Research Project
Grant-in-Aid for Young Scientists (A)
これまで、副腎摘出ラットやグルココルチコイドの合成阻害薬を投与した動物を用いた実験で、メタンフェタミン(MA)投与による体温上昇が抑制される結果が得られたことから、副腎から分泌されるグルココルチコイドがMA投与による体温上昇大きく関与していることを明らかにしてきた。今回、さらにこのグルココルチコイドの受容体を介した作用メカニズムについて検討をすすめた。ラットには実験前2.5日間、朝夕二回、グルココルチコイド受容体(GR)阻害剤(RU-486:RU)またはミネラルコルチコイド受容体(MR)阻害剤(スピロノラクトン:SP)を投与した。体温の測定は、テレメトリーシステムを用い、あらかじめ体温データ測定用の送信機を動物の体内に埋め込んでおくことで、薬物投与後の体温変化のデータを非侵襲的に連続的に測定した。
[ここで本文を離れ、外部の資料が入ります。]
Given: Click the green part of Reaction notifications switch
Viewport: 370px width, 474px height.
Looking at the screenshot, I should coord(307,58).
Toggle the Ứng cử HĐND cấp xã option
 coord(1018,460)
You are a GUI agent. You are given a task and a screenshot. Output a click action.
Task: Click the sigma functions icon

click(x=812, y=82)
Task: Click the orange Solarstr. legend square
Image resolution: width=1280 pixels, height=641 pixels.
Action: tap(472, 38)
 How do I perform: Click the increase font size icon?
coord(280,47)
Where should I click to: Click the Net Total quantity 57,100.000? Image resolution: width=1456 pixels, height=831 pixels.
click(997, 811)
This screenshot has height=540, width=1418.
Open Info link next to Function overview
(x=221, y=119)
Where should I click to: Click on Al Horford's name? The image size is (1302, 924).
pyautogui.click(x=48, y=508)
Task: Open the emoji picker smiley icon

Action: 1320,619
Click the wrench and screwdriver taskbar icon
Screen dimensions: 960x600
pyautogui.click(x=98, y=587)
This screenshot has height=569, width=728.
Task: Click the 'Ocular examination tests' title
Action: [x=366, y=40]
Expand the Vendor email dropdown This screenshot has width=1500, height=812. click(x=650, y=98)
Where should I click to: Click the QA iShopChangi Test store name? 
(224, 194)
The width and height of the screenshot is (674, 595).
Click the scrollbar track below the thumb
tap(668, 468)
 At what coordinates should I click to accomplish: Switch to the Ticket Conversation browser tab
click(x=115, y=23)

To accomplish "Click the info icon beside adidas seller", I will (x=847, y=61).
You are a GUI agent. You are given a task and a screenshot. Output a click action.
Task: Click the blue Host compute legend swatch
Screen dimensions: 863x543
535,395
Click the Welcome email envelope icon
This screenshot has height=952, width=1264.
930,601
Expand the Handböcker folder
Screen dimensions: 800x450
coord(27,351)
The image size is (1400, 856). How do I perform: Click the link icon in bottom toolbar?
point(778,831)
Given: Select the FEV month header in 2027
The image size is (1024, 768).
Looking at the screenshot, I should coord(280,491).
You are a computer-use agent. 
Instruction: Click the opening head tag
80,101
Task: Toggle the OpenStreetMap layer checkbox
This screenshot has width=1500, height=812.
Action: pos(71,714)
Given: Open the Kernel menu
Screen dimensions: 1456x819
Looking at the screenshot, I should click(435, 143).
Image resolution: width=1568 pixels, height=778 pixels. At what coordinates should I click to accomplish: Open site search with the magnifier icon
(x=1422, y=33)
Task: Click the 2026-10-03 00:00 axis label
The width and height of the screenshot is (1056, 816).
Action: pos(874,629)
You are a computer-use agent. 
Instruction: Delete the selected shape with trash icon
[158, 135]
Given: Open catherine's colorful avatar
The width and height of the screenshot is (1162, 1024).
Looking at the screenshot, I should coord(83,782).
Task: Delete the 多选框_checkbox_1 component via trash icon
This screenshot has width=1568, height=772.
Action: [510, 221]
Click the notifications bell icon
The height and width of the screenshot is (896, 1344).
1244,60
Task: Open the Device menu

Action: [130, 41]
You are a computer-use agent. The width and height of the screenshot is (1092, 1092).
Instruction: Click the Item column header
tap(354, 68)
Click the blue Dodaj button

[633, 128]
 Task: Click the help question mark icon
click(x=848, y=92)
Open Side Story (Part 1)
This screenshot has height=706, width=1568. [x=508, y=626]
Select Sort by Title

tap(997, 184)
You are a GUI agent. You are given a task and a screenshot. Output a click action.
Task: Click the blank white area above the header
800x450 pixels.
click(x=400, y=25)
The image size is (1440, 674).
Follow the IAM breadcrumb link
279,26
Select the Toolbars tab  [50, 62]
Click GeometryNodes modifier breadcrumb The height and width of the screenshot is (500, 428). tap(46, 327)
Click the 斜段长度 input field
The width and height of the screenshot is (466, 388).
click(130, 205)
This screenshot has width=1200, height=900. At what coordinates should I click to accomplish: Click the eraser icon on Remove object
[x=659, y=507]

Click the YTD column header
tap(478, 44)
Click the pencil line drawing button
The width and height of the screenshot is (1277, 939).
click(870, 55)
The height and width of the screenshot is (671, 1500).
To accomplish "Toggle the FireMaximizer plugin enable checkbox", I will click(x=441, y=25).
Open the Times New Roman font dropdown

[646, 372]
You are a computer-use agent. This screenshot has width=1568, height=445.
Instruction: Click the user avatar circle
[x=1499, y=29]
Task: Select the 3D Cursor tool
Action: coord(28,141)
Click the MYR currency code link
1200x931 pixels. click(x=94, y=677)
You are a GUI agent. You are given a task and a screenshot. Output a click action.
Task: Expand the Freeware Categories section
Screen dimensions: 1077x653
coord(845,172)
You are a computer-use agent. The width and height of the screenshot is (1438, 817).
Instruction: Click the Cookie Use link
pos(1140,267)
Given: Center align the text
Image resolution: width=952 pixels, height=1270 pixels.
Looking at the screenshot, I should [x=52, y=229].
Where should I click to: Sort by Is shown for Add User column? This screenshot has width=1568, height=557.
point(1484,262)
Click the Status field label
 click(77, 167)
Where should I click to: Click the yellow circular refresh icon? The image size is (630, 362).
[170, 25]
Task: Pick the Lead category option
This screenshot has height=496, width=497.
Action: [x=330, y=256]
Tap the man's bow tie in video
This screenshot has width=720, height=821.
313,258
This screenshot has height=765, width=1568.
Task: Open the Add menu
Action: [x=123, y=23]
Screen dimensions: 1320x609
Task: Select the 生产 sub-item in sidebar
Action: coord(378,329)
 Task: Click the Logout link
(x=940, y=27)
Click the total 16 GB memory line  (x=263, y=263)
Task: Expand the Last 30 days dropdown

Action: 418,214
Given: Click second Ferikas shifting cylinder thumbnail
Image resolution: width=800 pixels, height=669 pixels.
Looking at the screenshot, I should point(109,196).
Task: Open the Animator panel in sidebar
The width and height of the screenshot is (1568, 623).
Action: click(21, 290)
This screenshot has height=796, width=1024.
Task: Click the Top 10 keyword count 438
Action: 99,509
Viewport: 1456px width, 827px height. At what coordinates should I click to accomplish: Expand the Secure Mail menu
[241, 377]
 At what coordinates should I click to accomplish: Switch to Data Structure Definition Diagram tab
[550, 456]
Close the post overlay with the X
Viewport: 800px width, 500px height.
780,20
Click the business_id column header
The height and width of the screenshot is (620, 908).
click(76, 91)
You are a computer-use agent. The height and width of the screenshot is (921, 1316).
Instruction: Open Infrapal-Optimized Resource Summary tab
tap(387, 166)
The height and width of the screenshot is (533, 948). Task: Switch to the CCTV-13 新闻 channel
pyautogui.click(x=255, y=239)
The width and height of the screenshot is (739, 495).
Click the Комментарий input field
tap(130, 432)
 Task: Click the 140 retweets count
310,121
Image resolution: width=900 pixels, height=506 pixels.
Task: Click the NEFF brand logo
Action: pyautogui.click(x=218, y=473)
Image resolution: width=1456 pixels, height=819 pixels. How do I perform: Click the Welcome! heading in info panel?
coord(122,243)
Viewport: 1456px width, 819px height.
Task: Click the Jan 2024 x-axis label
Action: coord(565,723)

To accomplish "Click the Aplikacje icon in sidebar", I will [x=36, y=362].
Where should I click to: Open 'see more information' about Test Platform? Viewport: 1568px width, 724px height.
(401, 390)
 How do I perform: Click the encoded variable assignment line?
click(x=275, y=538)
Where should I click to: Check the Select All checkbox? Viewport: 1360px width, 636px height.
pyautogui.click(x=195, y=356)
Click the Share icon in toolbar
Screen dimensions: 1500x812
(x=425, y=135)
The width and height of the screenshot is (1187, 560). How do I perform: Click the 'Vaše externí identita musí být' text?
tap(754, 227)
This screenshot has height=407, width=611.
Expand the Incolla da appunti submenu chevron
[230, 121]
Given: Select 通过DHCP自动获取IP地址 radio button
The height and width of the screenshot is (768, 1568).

実験開始直前にMA(2mg/kg)を腹腔内投与し、投与直後から4時間にわたり体温変化を観察した。RU投与群では、コントロールに比較して有意な体温上昇がみられた。SP投与群においてもMA投与後の体温上昇が強く抑制された。一方、血中のコルチコステロン濃度はコントロールと比べて有意な上昇がみられた。このことから、MA投与後の体温上昇にGRおよびMRを介する作用メカニズムの関与していることが示唆された。今後さらに骨格筋などの受容体発現との関連についても検討をすすめる予定である。